Avec cette idée en tête, le même jour où j’ai mis en ligne les rapports financiers, j’ai également manipulé le graphique de l’évolution des prix avec le logiciel de trading de la banque concernée jusqu’à le rendre illisible et inopérationnel pour des activités financières. La finance existe dans un présent intemporel. Des téraoctets d’informations sont produits automatiquement chaque seconde, laissant derrière eux un passé flou et inexpliqué, sans aucune perspective d’avenir. Comme le rappelle chaque gestionnaire de portefeuille financier, « les performances passées ne préjugent pas des résultats futurs ».
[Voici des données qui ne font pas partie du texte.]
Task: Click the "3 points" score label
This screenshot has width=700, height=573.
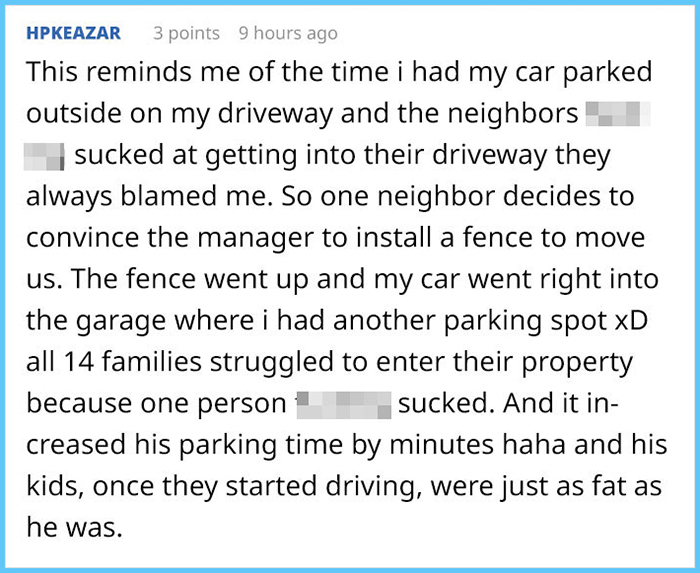Action: click(186, 34)
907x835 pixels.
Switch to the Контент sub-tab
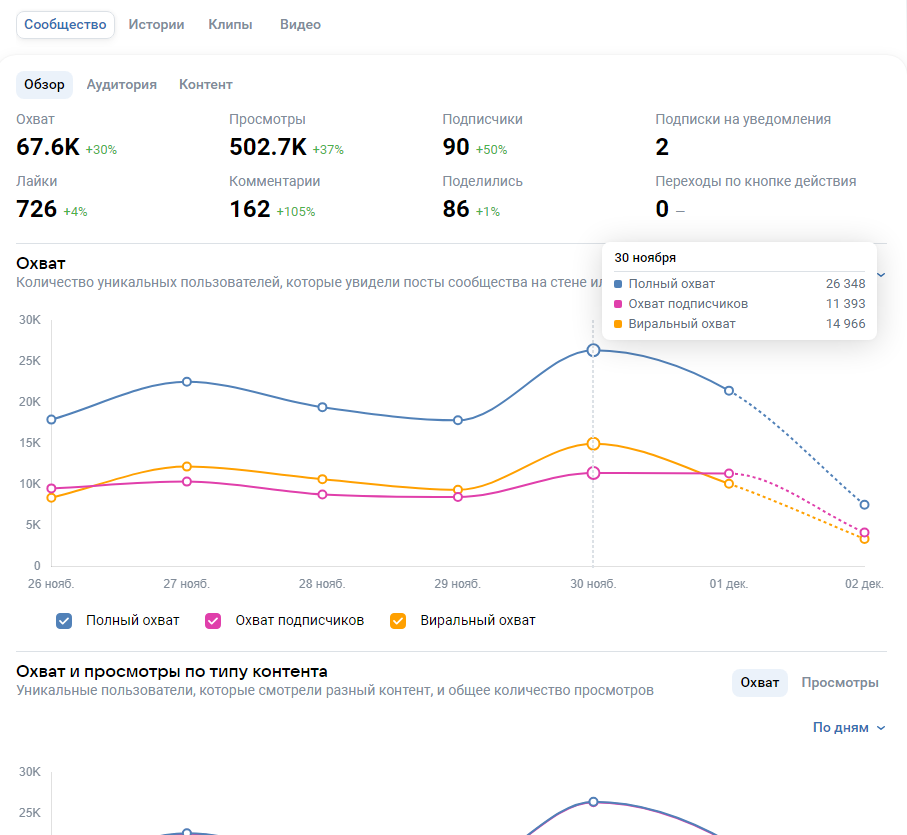205,85
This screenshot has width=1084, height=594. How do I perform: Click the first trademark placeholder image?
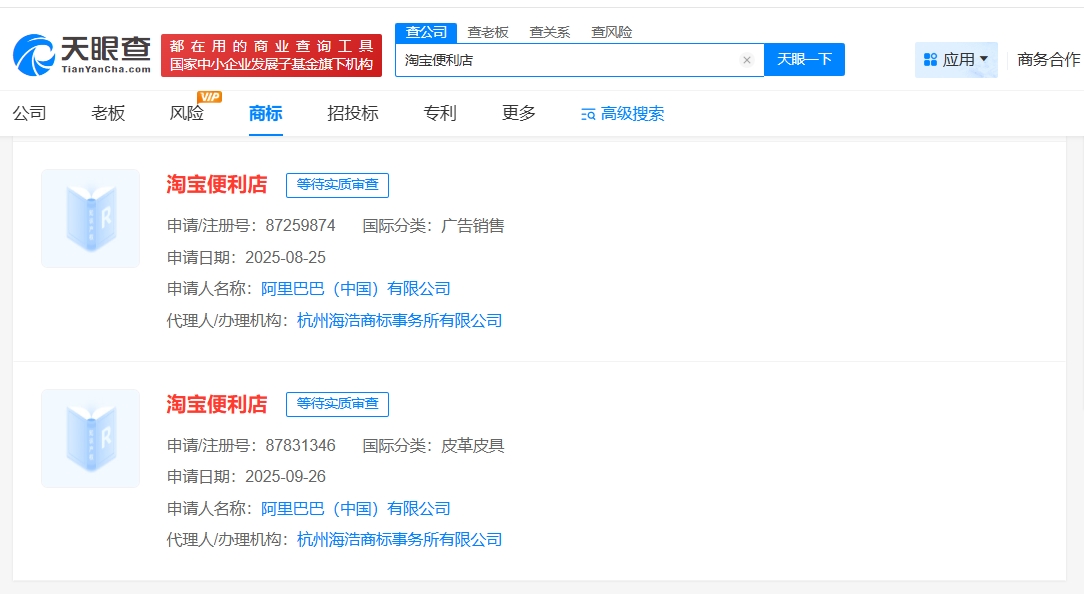[90, 218]
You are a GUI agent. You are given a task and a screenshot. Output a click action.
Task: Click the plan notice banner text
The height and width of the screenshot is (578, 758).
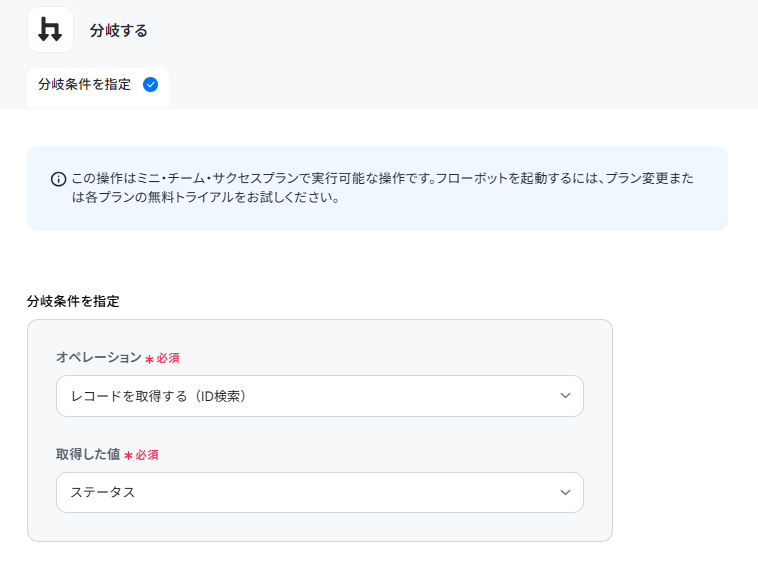[382, 188]
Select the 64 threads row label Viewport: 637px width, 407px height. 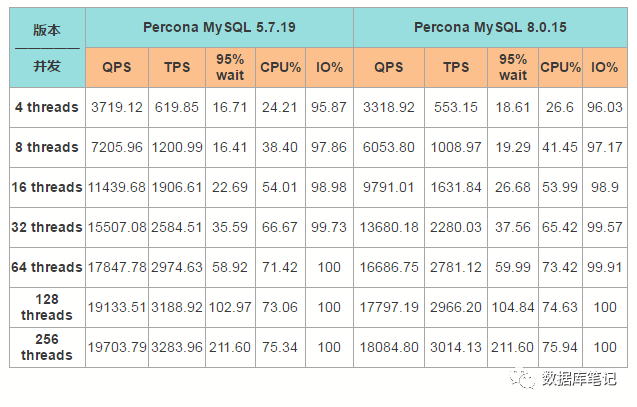(47, 267)
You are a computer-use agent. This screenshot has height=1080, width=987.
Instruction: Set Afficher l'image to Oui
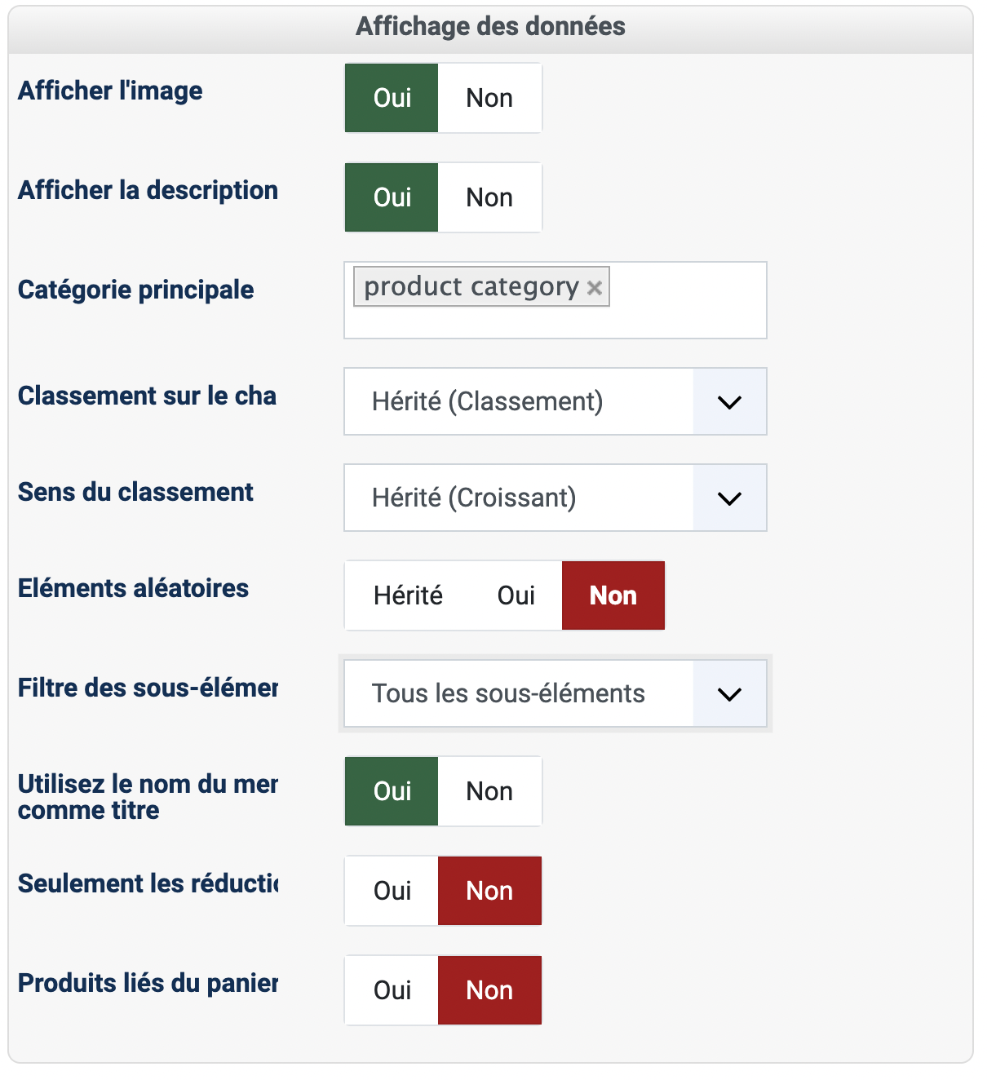tap(392, 98)
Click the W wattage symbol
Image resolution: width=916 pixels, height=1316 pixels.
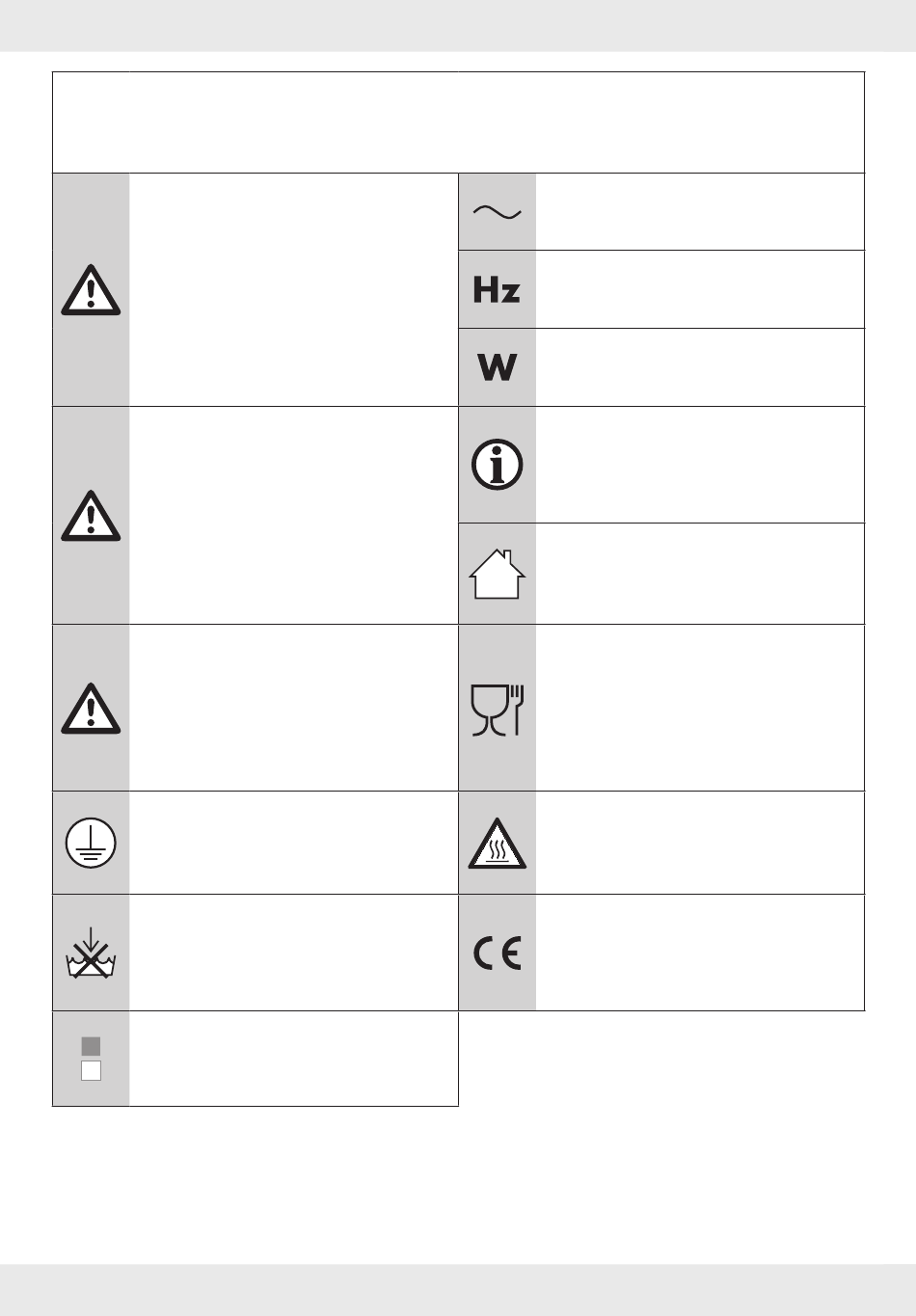497,367
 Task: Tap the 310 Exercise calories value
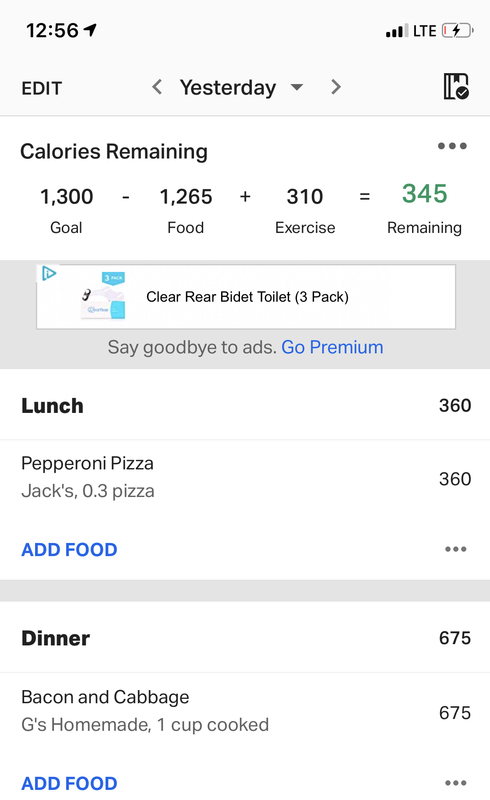(x=305, y=197)
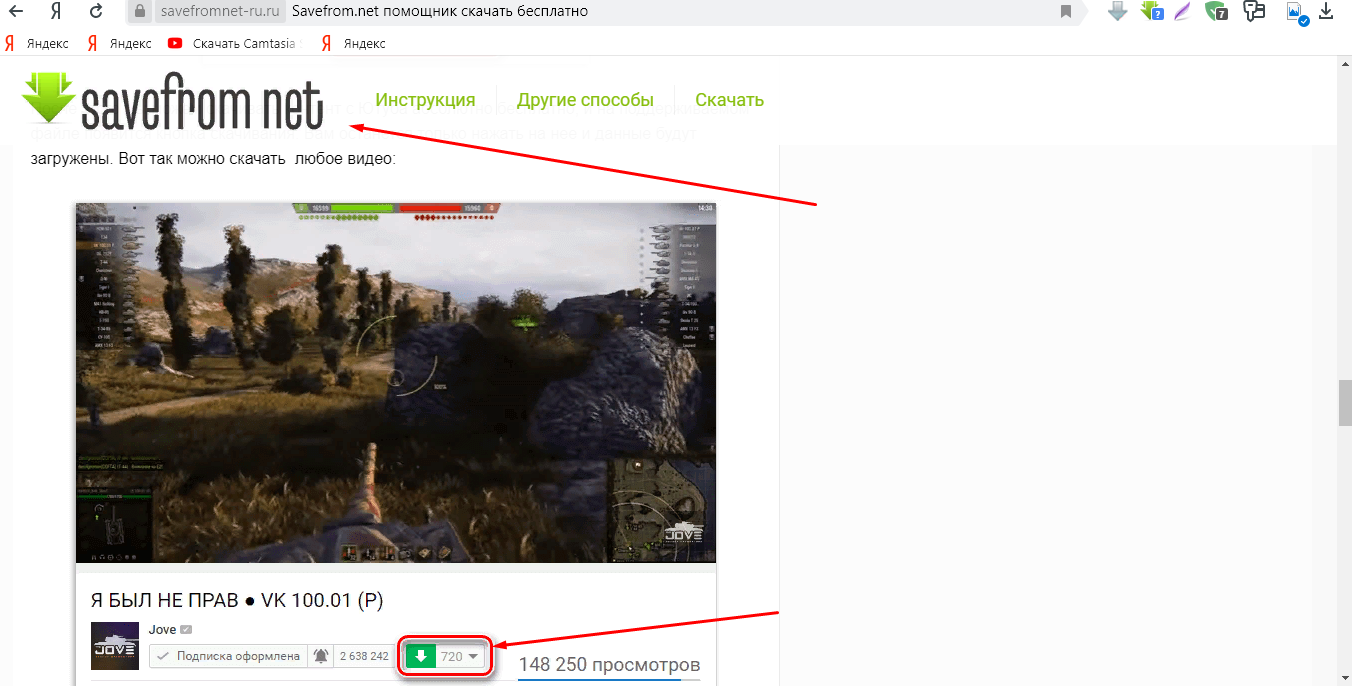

Subvertir cette caractéristique éphémère de l’information financière en réalisant une œuvre d’art utilisant les mêmes outils (indicateurs, scripts et modèles) destinés au trading et à la spéculation semblait tout à fait approprié pour signaler l’antagonisme entre l’opacité et la labilité des banques d’une part, et de l’autre la transparence et la permanence de la technologie blockchain.

Figure 2. Graphique de l’évolution des cours de HSBC, 23 août 2019. « Un ex-banquier suisse de HSBC plaide coupable dans une affaire fiscale française de 1,8 milliard de dollars ». Extrait de Landscape of Impunity : SIBs, 2019-2023, Rodrigo Azaola.

Tous ces graphiques ont été assemblés dans une œuvre vidéo, conçue comme une sorte d’arène spéculative pour explorer la visualisation de la fraude et de la malversation financière. Le développement de l’œuvre vidéo est parti de l’idée de recréer esthétiquement des graphiques de trading. Ceux-ci imiteraient-ils les échéances et les scripts des logiciels de trading ? Ou bien seraient-ils simplement dépouillés de toute ressemblance financière ? En collaboration avec le monteur et animateur Bernardo Hernández, différentes prises de vue ont été testées, certaines statiques, d’autres sensibles au son ou au code. Bien entendu, le projet n’ayant pas pour but d’imiter la vie réelle, des libertés ont été prises pour peaufiner et jouer avec la visualisation, dans le but de créer une allégorie des flux financiers spéculatifs, faite de profit et de corruption. 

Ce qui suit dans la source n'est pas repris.